Кто-то очень мягко кладет мне на плечи руки, я таю от счастья и благодарности за такую своевременную нежность, но эти руки плавно поворачивают мою голову влево. Мужской тихий голос приказывает: "Смотри, пионерка. Враги убили товарища Ленина, и мы должны поклониться ему..." Я делаю все, что говорит голос. Смотрю на лицо в гробу. И низко кланяюсь, вместо того чтобы отдать салют. Почти в пол, как на хореографии. В то же время я чувствую, что совершаю что-то страшное и непоправимое. Я лечу вниз. Большие руки вдруг распрямляют меня и, как большие крылья, выносят прочь из этого длинного зала со страшной музыкой - кажется, очень быстро.

И вот я иду домой, расстегнув пальто, и пою песню про моряков. Галстук почему-то кажется слишком длинным, но не важно.

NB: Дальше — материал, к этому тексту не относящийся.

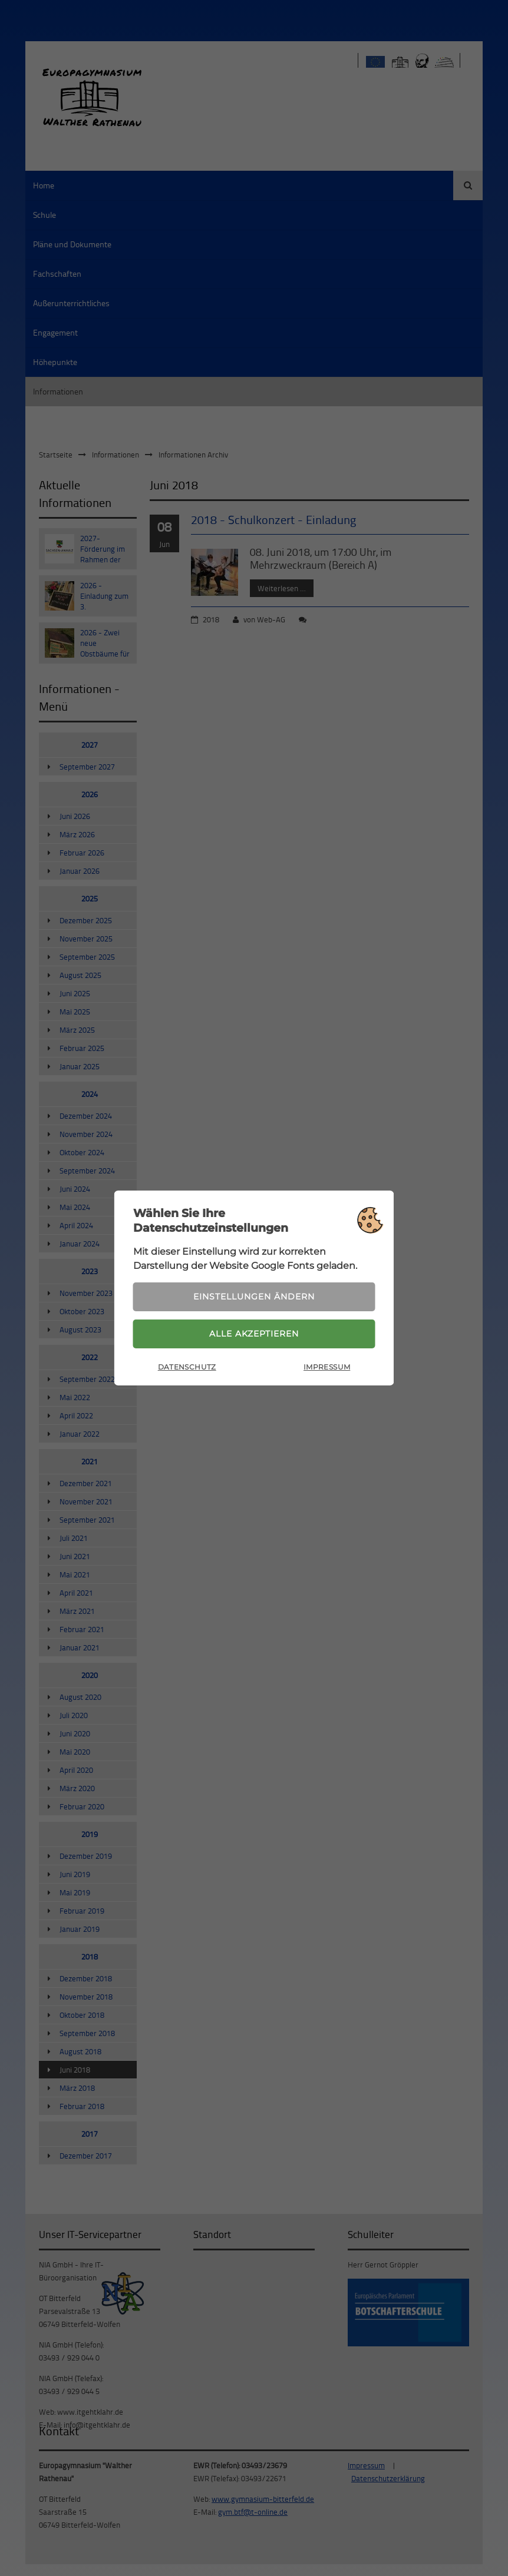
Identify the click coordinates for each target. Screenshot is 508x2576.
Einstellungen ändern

Все видят - я его получила.

Через два дня я открываю дверь на звонок и вижу Свиридова. Папа только пришел, шинель висит на вешалке в прихожей. Свиридов просит денег. Я говорю, что у меня нет. Тогда он повторяет те слова, которые были моим кошмаром уже много дней: "А ты в карманЕ, в карманЕ..."

Я кричу изо всех сил, и прибегают мама с папой. Я кидаюсь на Свиридова, и мы рвем друг другу волосы. Я все рассказываю и умоляю меня простить, обещая копить деньги на мороженое и этими деньгами возвращать долг. Московский папа уходит со Свиридовым.

На следующий день приходит очень красивая старшая сестра Свиридова и отдает маме мелочь - она дозналась у брата, сколько тот у меня выпросил.

Она весело смеется с родителями в комнате (и мне это удивительно). Я утыкаюсь в чудесную не обкрадываемую больше шинель и плыву от счастья, потому что больше не боюсь никого: ни Ленина, ни Свиридова.

Наверное, этот мальчик стал хорошим человеком, и надеюсь, если он это прочтет, то простит, что я не изменила его фамилию.